- Princ Bajaja
- Directed by: Antonín Kachlík
- Screenplay by: Antonín Kachlík; Eva Košlerová;
- Story by: Božena Němcová
- Based on: Prince Bajaja by Božena Němcová
- Produced by: Eliška Nejedlá
- Starring: Ivan Palúch; Magda Vašáryová; František Velecký; Gustav Opočenský;
- Edited by: Jaromír Janáček
- Music by: Vladimír Sommer
- Production company: Filmové Studio Barrandov
- Release date: December 17, 1971 (Czechoslovakia);
- Running time: 81 minutes
- Country: Czechoslovakia
- Language: Czech

= Princ Bajaja =

Princ Bajaja is a 1971 Czechoslovak fantasy film based on the fairy tale Prince Bajaja by Božena Němcová. The film was directed by Antonín Kachlík.

== Plot ==
After the death of his parents, the young Prince Bajaja sets out to find his fortune. On his journey, he rescues an enchanted horse, who later comes to his aid. Disguised as a mute gardener, he gets acquainted with Princess Slavěna, who is to be sacrificed to a three-headed dragon on her 18th birthday. Her father, the king, is looking for a suitor for the princess, but no one is prepared to fight the dragon, except Bajaja, who receives magical armor from the enchanted horse.
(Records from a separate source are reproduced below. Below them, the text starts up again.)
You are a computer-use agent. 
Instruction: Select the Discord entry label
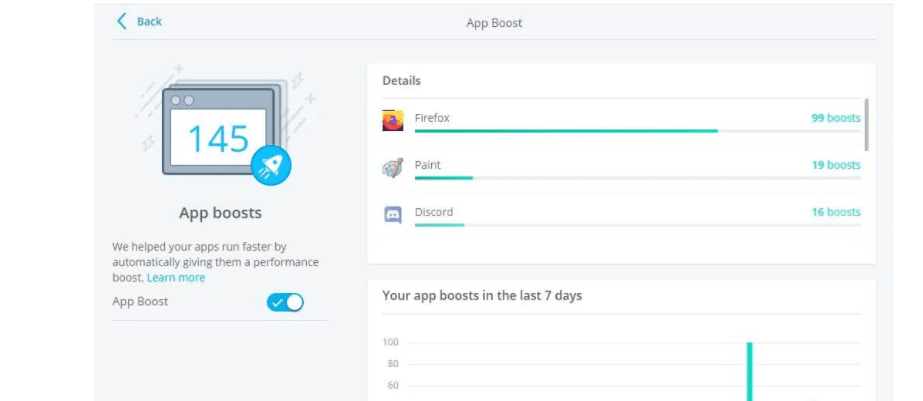(433, 212)
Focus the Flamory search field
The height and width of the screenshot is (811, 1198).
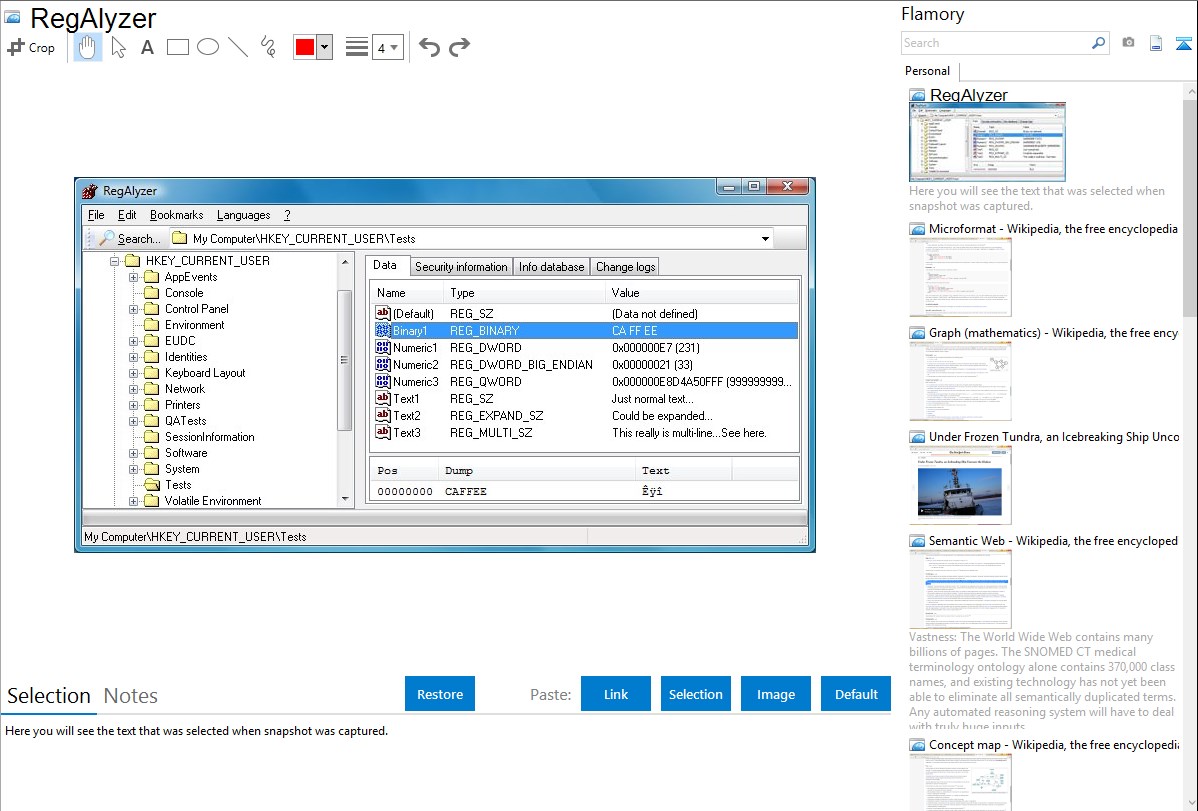995,43
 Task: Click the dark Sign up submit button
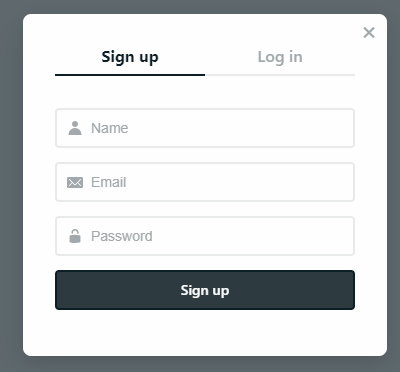tap(205, 290)
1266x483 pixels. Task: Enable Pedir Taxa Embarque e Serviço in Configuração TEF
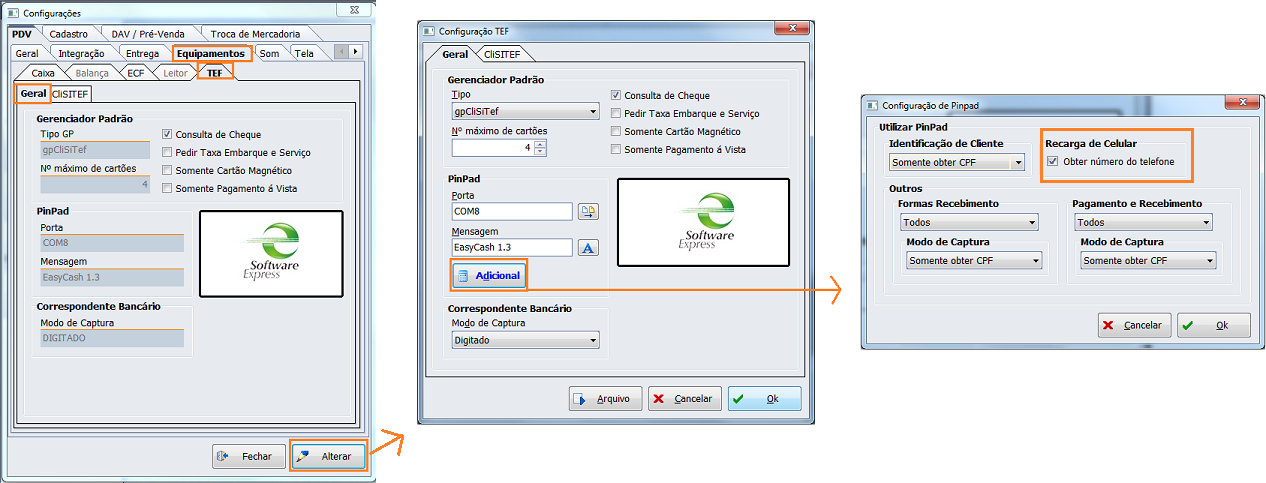click(617, 114)
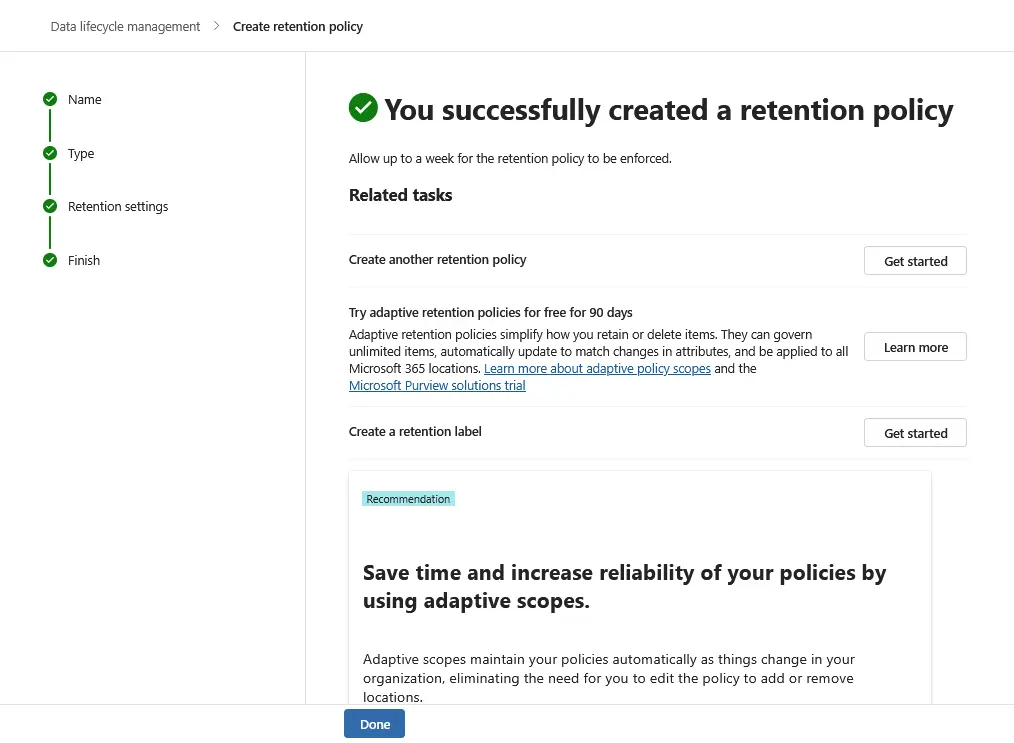Click Learn more about adaptive retention policies
Screen dimensions: 1014x743
pos(914,346)
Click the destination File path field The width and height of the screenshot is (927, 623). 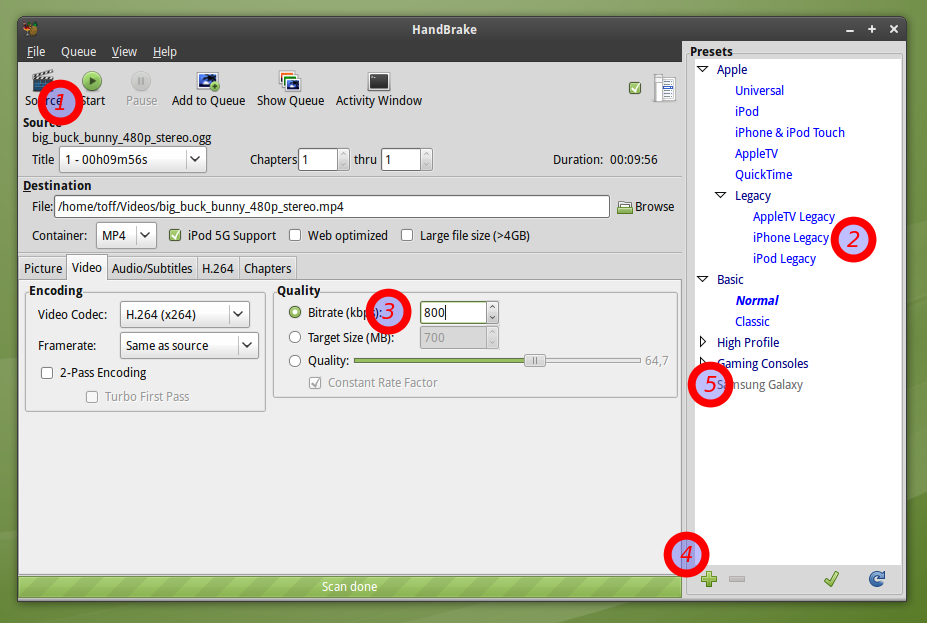pyautogui.click(x=332, y=207)
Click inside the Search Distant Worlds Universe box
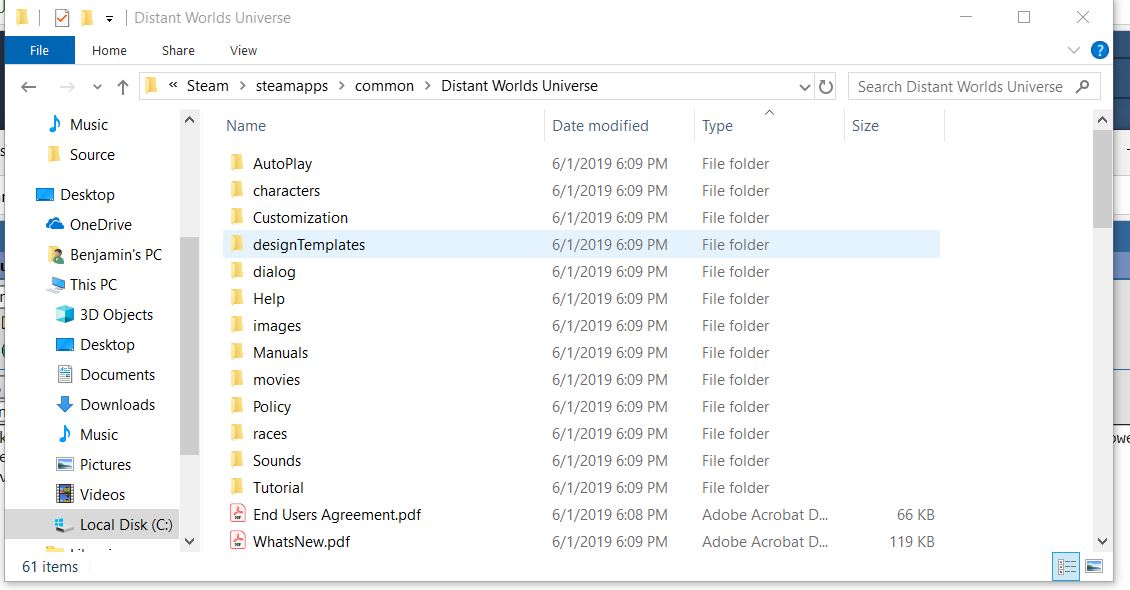 click(x=960, y=87)
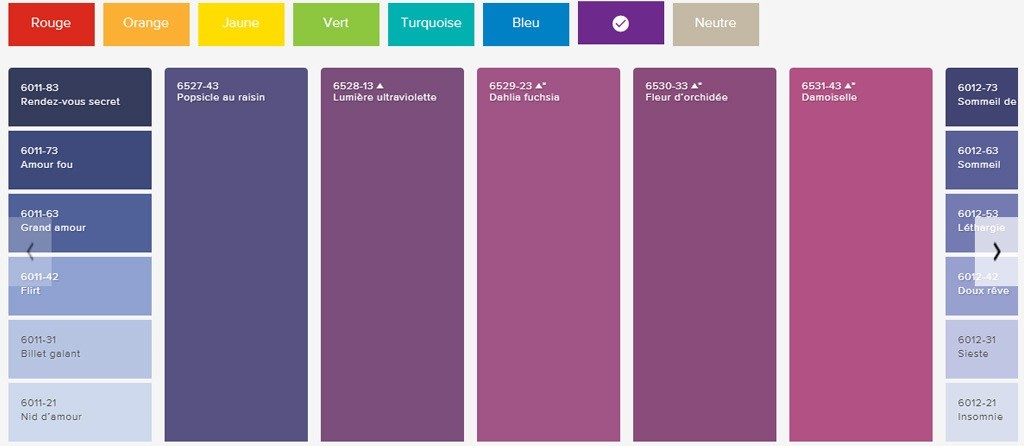The height and width of the screenshot is (446, 1024).
Task: Select the Popsicle au raisin swatch
Action: pyautogui.click(x=236, y=255)
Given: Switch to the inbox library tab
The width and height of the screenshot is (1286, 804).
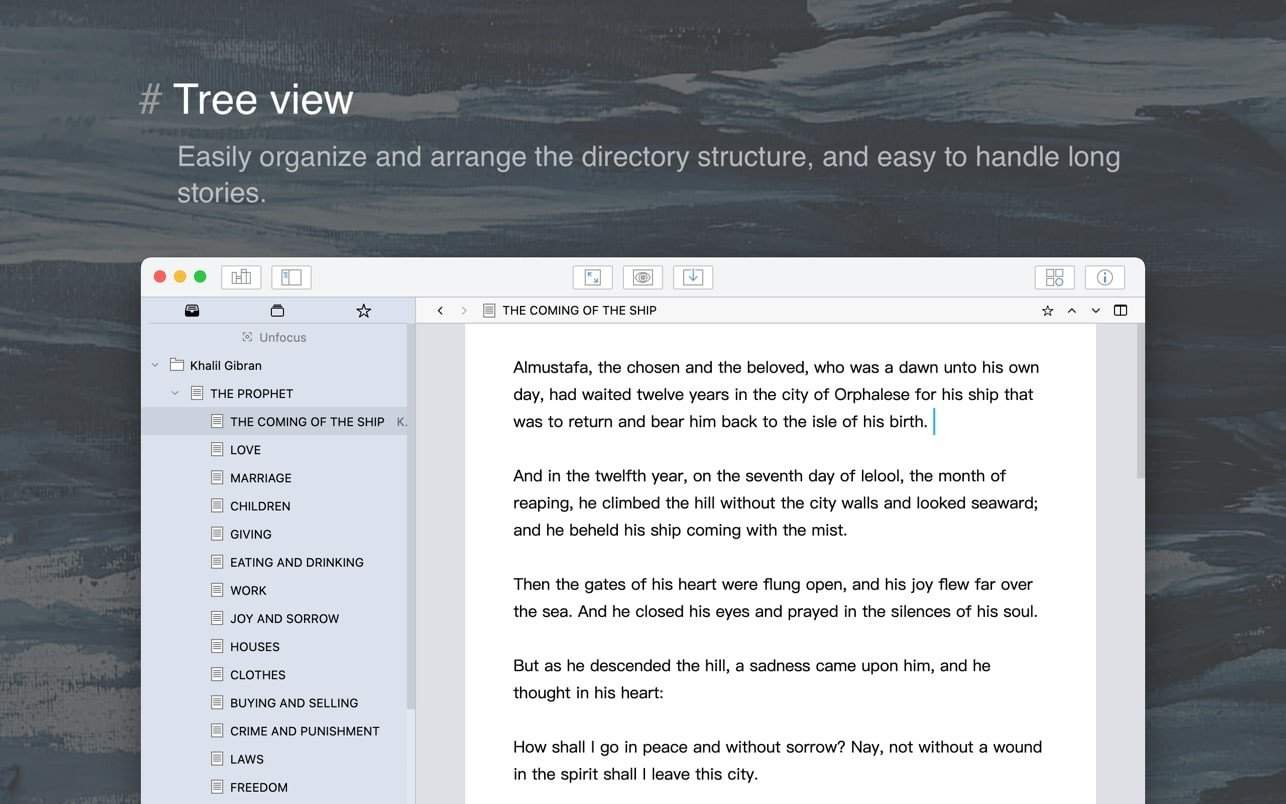Looking at the screenshot, I should 192,311.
Despite being hurt, Bajaja defeats the dragon, but an evil knight takes credit for the deed.

== Cast ==
- Ivan Palúch - Prince Bajaja (Voiced by: Petr Štěpánek)
- Magda Vašáryová - Princess Slavěna
- František Velecký - The black knight (Voiced by: Petr Čepek)
- Gustav Opočenský - The King
- Petr Štěpánek – voice of the enchanted horse

== Production ==
"In the opening credits Eva Košlerová is presented as the author of the script. She covered up the authorship of the actual author František Pavlíček banned by the Communist regime for political reasons.", as noted on the Národní filmový archive entry of the film.

== Legacy ==
The film remains one of Antonín Kachlík's best-known productions.